The paper proposed a mechanism for automating the process of gathering common sense for Cyc knowledge base from the world wide webs. In contrast to traditional method which Cyc KB gather knowledge from manually entering common sense by experts, the scheme the paper proposed is more efficient than the traditional one.
In the last twenty years, over 3 million facts and rules have been entered manually in the Cyc knowledge base by ontologists. It’s obvious that follow this traditional method to gather knowledge will take lots of efforts from human experts and not to be so efficient. Since world wild web had become more and more popular and were full of large amount of the human knowledge, so designing a mechanism to automatically retrieve common sense knowledge from WWW seems to be so feasible for the Cyc KB. The automating process of gathering knowledge for Cyc KB can be described as follows. First, we will choosing queries that can not be answered by Cyc KB and parse them into search string by using predefined templates. Second, pass all the queries strings for GOOGLE search and later we will get lots of search results. Third, we parse the search results to get the GAFs, then we will using inference to check the consistency between the old facts and the new facts (new GAFs) and discard the inconsistent ones. Later, we re-parse the consistent facts into search string for GOOGLE to check whether or not it can return search results, and we will discard the GAFs that return no search result. Finally , we pass the GOOGLE verified GAFs to human expert for reviewing for the correctness , and the correct facts will be asserted into Cyc KB.The work being done here is immediately useful as a tool that makes human knowledge entry faster , easier , and more effective, but it’s a pity that the queries generated by this mechanism are limitary.
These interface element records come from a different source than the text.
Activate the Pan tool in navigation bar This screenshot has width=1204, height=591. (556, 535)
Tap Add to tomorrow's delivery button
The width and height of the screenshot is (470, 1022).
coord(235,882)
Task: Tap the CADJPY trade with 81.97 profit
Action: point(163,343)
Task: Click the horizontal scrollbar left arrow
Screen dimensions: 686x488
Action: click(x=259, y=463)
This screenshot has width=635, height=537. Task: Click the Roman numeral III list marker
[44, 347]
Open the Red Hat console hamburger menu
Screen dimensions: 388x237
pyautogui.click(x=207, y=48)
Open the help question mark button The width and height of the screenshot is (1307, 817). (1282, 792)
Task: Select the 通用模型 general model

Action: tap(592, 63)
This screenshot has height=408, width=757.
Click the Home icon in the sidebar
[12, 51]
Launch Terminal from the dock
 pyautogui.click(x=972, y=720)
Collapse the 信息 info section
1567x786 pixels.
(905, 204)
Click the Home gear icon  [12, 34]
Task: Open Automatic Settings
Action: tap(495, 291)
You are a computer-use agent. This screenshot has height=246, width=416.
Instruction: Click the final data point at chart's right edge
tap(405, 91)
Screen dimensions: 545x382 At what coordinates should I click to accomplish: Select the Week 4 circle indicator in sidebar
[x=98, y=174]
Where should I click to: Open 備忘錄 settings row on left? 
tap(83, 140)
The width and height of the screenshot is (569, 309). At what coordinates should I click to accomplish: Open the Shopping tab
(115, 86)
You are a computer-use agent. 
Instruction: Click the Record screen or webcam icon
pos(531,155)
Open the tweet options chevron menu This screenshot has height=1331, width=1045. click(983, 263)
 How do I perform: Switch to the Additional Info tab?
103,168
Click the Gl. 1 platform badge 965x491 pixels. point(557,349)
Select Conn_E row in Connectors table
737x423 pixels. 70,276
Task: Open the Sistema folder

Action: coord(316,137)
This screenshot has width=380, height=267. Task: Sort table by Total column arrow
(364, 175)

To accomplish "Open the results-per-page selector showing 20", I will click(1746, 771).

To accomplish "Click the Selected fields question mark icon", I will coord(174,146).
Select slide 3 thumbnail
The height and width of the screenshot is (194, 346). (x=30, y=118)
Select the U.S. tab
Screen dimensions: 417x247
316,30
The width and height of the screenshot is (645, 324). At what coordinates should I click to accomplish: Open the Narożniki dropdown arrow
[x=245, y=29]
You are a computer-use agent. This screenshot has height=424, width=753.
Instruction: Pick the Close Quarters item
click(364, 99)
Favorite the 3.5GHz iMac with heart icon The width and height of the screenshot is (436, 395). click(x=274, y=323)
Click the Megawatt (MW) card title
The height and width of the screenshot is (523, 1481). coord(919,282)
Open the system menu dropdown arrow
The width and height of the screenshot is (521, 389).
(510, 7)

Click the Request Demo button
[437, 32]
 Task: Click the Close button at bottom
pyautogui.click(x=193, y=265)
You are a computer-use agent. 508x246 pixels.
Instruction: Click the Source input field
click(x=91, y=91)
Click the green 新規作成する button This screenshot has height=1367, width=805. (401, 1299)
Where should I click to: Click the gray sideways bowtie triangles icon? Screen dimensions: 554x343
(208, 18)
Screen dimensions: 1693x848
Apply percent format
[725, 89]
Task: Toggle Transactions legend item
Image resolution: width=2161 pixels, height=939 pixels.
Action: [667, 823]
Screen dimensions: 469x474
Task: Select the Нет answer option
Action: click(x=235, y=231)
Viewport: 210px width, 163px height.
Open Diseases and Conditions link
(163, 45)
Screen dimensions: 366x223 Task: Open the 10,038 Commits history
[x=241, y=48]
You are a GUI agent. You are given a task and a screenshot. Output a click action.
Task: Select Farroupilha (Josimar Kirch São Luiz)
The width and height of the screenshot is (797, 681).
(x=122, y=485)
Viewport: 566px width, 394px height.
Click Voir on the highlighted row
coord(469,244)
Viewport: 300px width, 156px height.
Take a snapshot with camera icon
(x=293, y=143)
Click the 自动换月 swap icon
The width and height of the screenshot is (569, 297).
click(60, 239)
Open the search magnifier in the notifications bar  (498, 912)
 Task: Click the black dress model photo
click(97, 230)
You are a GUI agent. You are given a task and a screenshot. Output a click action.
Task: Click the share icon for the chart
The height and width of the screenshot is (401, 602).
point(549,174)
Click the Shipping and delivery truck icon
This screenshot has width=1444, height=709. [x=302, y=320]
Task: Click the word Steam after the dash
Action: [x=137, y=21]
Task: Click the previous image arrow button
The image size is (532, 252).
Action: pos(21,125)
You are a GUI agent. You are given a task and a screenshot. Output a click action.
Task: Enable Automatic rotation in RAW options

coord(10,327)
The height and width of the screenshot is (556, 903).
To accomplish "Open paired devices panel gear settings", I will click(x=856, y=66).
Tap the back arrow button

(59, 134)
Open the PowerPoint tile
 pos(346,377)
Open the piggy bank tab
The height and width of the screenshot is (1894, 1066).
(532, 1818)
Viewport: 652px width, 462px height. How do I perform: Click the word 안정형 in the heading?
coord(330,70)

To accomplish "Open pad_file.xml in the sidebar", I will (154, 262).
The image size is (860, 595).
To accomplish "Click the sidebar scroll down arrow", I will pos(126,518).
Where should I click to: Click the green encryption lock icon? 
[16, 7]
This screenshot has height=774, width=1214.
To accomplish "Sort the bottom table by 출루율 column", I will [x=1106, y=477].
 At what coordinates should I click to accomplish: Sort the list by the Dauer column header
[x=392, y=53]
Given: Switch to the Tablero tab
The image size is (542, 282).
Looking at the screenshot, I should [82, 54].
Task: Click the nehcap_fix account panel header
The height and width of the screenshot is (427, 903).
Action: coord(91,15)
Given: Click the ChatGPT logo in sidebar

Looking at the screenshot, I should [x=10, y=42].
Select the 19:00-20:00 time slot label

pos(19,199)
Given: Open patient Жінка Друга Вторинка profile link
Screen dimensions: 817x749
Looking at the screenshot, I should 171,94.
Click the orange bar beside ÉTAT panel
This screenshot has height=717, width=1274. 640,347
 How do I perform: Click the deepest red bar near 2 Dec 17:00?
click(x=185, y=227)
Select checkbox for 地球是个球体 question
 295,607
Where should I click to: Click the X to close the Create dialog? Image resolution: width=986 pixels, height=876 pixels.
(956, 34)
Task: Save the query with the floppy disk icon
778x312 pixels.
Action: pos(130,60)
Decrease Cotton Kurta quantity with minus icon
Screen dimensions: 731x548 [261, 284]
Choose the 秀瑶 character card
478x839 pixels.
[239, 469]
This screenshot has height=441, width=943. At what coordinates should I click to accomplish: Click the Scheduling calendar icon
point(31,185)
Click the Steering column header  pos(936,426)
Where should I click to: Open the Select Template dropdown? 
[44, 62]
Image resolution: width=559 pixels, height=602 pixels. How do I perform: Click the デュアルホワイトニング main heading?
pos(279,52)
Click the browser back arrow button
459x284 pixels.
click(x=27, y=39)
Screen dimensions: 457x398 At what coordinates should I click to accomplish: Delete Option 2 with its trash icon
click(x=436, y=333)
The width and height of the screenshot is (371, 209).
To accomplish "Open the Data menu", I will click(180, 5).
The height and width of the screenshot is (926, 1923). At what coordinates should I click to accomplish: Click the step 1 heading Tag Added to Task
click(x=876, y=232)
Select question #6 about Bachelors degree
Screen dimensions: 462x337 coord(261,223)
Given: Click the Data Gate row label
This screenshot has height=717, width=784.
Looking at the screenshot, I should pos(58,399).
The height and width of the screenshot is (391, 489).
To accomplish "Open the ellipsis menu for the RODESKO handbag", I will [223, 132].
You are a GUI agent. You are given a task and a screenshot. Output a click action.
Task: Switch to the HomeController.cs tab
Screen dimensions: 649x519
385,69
Only 233 predefined search templates for 134 binary predicates! It means that the knowledge we can gather was limited to focus on pre-selected 134 binary predicates. Finally, the question I ponder on is that why the experiment developed in the paper compares the non-sampled verified GAFs with the sampled unverified-GAFs, since we can trickily choose the best sampled unverified GAFs to strike out the great performance of the mechanism.